Обычно я неизбежно выслушивала все те истории, что приводили их в такой восторг. Бесконечные сплетни. В парикмахерской какая-то женщина выплеснула все содержимое цветочной вазы — и воду, и цветы — на голову любовницы своего мужа. А еще воспоминания о юности: мой дедушка, серьезный и чинный госслужащий, однажды отвел всех четырех дочерей в мужскую цирюльню и велел подстричь как можно короче, чтобы молодые люди на них не заглядывались. А потом дед с бабушкой долго пытались найти дочерям подходящих женихов. Главным экспертом был их подслеповатый садовник Михель. Как только у ворот из машины выходил очередной неудачник с напомаженными волосами, садовник нашептывал через окно бабушке и ее сестрам: «Фу, госпожа, фу!» (Eeya, haamu, eeya!).
Над нами, детьми, они тоже частенько подшучивали. Их ужасно насмешила моя ярость по поводу каникул, проведенных в грязноватом бунгало на севере Шри-Ланки. Мне было четырнадцать и хотелось развлекаться в Коломбо, а не торчать в глуши у какой-то лагуны, где раз в день проходил один-единственный поезд. «Пойдем глядеть на поезд», — хихикая, звали меня тетушки, а я принималась рыдать от досады.
Помню, как они потешались над моим кузеном Кришаном, когда он только учился читать. Ему никак не давалось слово тарелка. «Нам не все равно, что у вас в талерке», — бойко читал он из какой-то рекламы магазина здоровой еды. Его мать и ее сестры покатывались со смеху и выдавали ему монетку в две рупии.
В такой день, как сегодня, мать и тетя Свири обязательно сидели бы здесь, на веранде, и старались бы перещеголять друг друга в силе воли: кто дольше сумеет воздержаться от шоколадного торта, стоящего на столе. Обе ужасно боялись растолстеть. Я ругала их, когда они заходили слишком далеко.

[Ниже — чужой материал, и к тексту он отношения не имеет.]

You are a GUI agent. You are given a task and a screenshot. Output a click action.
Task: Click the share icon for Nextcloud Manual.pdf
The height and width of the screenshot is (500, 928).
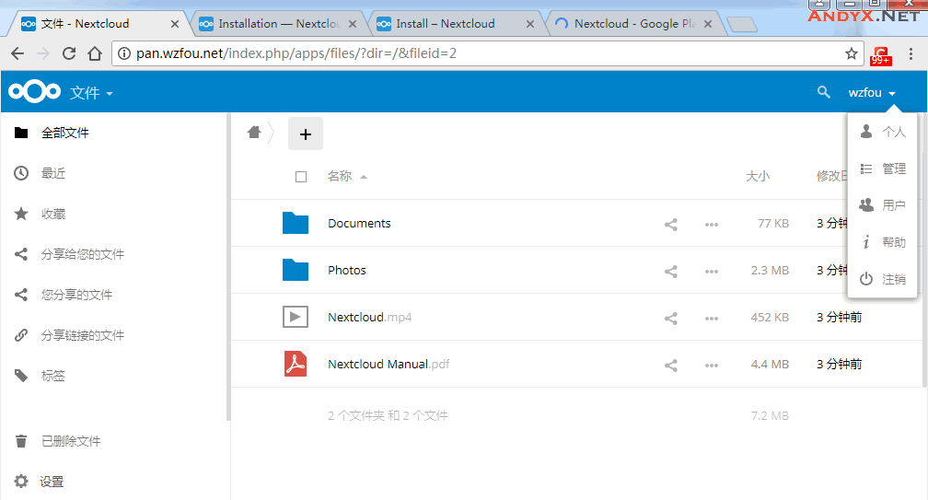pos(670,365)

Например, в тот день в джунглях Хабараны, куда нас занесло в очередной отпуск. Около деревни нам попался продавец меда — длинноволосый, почти беззубый, одетый в набедренную повязку. Целыми днями он по старинке собирал дикий мед: карабкался на деревья и выкуривал пчел из дупла. Когда мы наткнулись на него, он сидел на опушке леса и обеими руками выжимал мед из сот. У него были длинные, темно-желтые ногти. Обрадовавшись покупателям, он стал нахваливать целебные свойства меда.
— Но от него, наверное, полнеют? — спросила не то моя мать, не то тетя.